A todo ello se suma la cronicidad de las situaciones de falta de recursos. “No hablamos de situaciones de necesidad pasajera, sino de años viviendo bajo el umbral de la pobreza, incluso personas con empleo que siguen siendo trabajadores pobres”, apuntó la secretaria general de la entidad.

¿Qué hace la Administración ante este escenario? ¿Qué hizo para mejorar la situación de los más necesitados durante la época de expansión y crecimiento económico? Fani Raga respondió primero a la segunda pregunta: “En la época de bonanza la pobreza no se redujo y ahora las posibilidades de remontar esta situación son cada vez más complicadas”.
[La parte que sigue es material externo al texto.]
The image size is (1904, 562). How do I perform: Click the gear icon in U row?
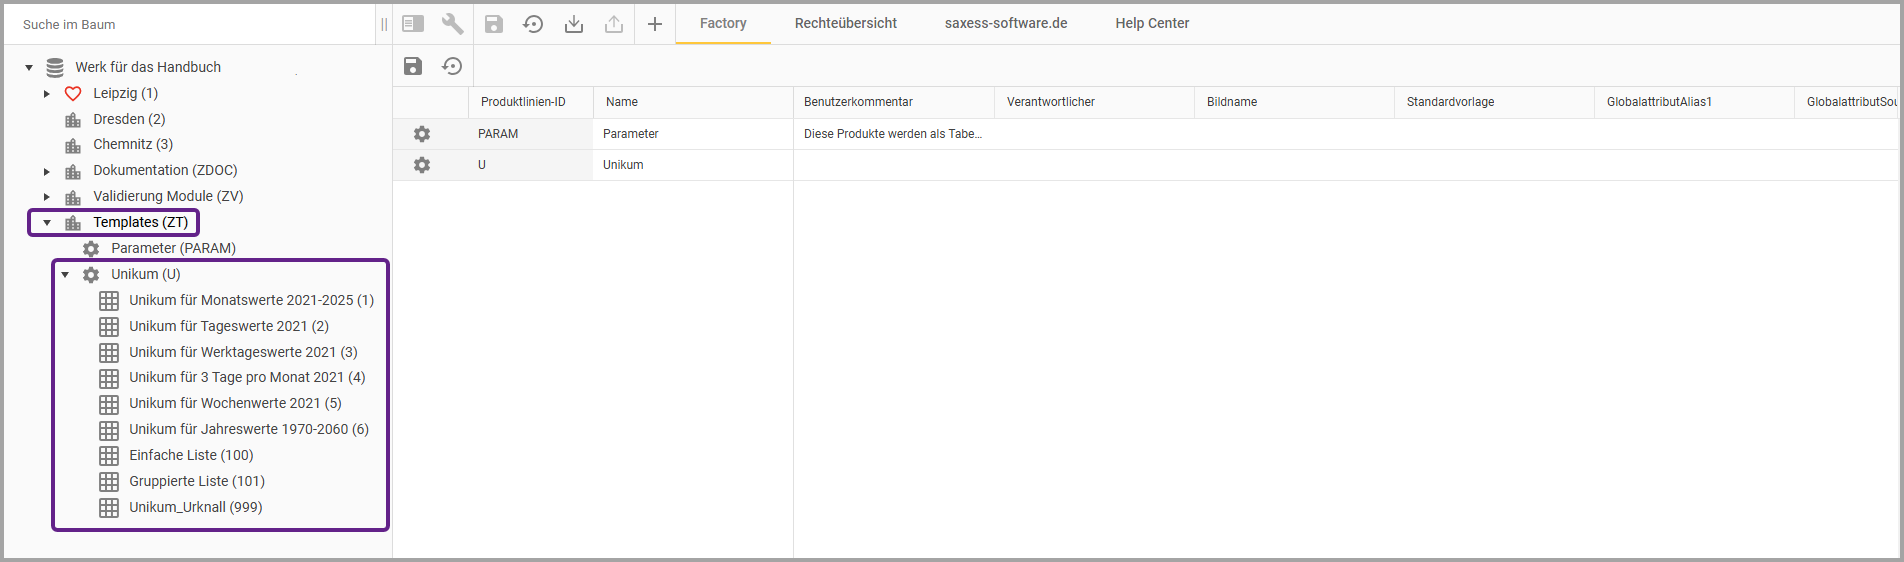422,165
La pobreza se está convirtiendo en estructural y las políticas sociales deberían ir más allá de la emergencia de la crisis

Fani Raga, secretaria general de Cáritas Diocesana de Valencia

En estos momentos “existe un repliegue de los sistemas de protección social”, una circunstancia que se hace evidente, por ejemplo, con la exclusión de la red sanitaria normalizada de las personas en situación irregular o con la “insuficiencia de los servicios sociales públicos”. Cada vez hay menos dinero y más obstáculos para acceder a los recursos públicos, a pesar de que como recordó Raga, la ley otorga a la Administración la responsabilidad de la atención de los ciudadanos. Sin embargo, y en contra de lo que exigen las circunstancias actuales, lo que se está produciendo es un “desmantelamiento” de las estructuras de ayuda social. Cáritas denuncia que se han endurecido los requisitos para la tramitación de prestaciones, así como retrasos y limitaciones en el cobro de estas ayudas. También una reducción de las prestaciones y su cuantía [por ejemplo en la partida destinada a la Renta Garantizada de Ciudadanía, reducida en cinco millones] y las listas de espera para acceder a los servicios sociales se extienden y “pueden rebasar varios meses de espera”.

Basta con prestar atención a dónde destina el dinero la Administración para conocer cuáles son sus prioridades. Mientras los presupuestos de la Generalitat para 2013 incrementan en un 71% la partida destinada a devolver la deuda, los fondos dirigidos a Bienestar Social caen un 7%, lo que supone 51 millones de euros menos para atender a las personas más necesitadas. “La pobreza se está convirtiendo en estructural y las políticas sociales deberían ir más allá de la emergencia de la crisis”, advirtió Raga.

 

Menos gasto como política

Cáritas destacó ayer que el principio de estabilidad presupuestaria vía reducción del gasto está minando las principales políticas de acción social. Estos son algunos ejemplos.

  • El Plan Concertado de Prestaciones Básicas de Servicios Sociales (“pilar básico de los servicios sociales de atención primaria”) desciende un 40% de 2012 a 2013, lo que supone una caída acumulada desde 2011 de más de 57 millones de euros.
  • Existe una falta sistemática de datos de la Consejería de Bienestar Social. “Esta ausencia de transparencia nos alarma ya que es imposible conocer la realidad que está llegando a los servicios sociales”.
  • El 3 de diciembre pasado, la Renta Garantizada de Ciudadanía (una ayuda de entre 422 y 621 euros) ha sufrido una minoración de más de 5 millones de euros.
  • “Igual de dramática” es la reducción para los servicios sociales municipales de 4 millones de euros. Y se prevé en el borrador de presupuestos de 2013 una caída del 12%.
  • Las ayudas económicas de emergencia social están insuficientemente dotadas para el volumen de necesidades que presuponemos (no hay datos oficiales de demandas).